Next Generation EU e Covid-19: contesto e scenario | CDP

Vaccine or lockdown? The impact of Next Generation EU in different COVID-19 scenarios

What is the nature of the current macroeconomic context, as we find ourselves between new waves of infection and the race to identify vaccines and treatment?

And what impact could Next Generation EU have under these circumstances?
The new brief investigates the current phase we are going through, with a focus on the impact that using the Next Generation EU programme could have.

Read the Key message from the report and download the document for further information.

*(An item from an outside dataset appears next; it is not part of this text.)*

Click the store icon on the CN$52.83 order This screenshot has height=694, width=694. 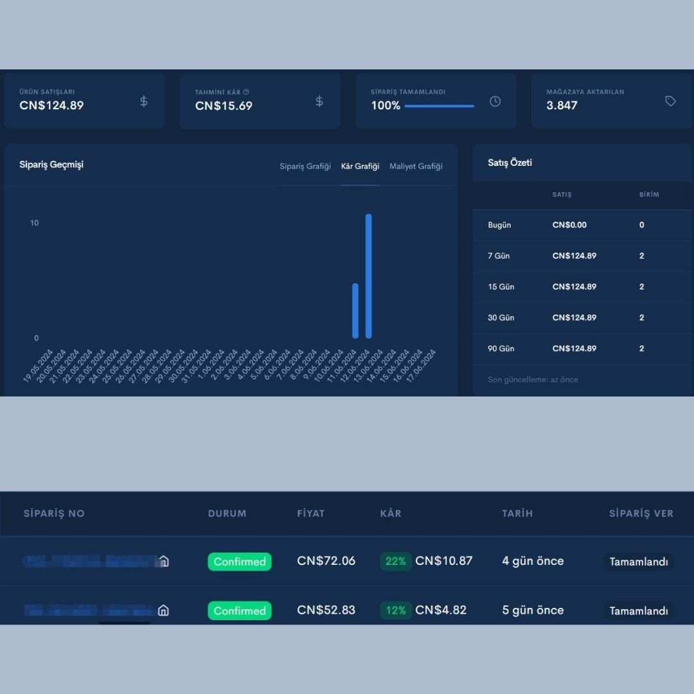coord(163,610)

  • The macroeconomic context is still highly uncertain. On one hand, the second wave of infections could result in local lockdowns. On the other, the race to identify vaccines and treatment continues.
  • The impact of Next Generation EU over the next 3 years will depend on spending power and epidemiological progress.
  • Impact estimates are given for 3 different infection evolution scenarios, base, optimistic and pessimistic.
  • Depending on the scenario, investment financed through European funds would see the average annual Italian GDP growth rate up to one percentage point higher between 2021 and 2023, compared to the position without European funds.
  • Consequently, the employment market and public debt/GDP ratio dynamics would be improved.
  • The number of people in employment in 2023 could be more than 170 thousand higher compared to what might have happened by 2023 without the use of funds, depending on the scenario. The public debt/GDP ratio would be at least 4 percentage points lower.
  • The use of Next Generation EU proves to be even more significant if the epidemiological situation worsens, or if a second wave of infections results in a new swathe of lockdowns.
  • In this case, using European funds would guarantee a positive real GDP growth rate also in 2021, thereby avoiding a second recession for Italy and a further deterioration in the public debt/GDP ratio over the coming years, compared to the already high level forecast for 2020.
  • All this is dependant on how effective the measures are at structurally changing the economy’s growth rate, through investments and reforms to improve the overall productivity of the economic system. The real challenge could come after 2023.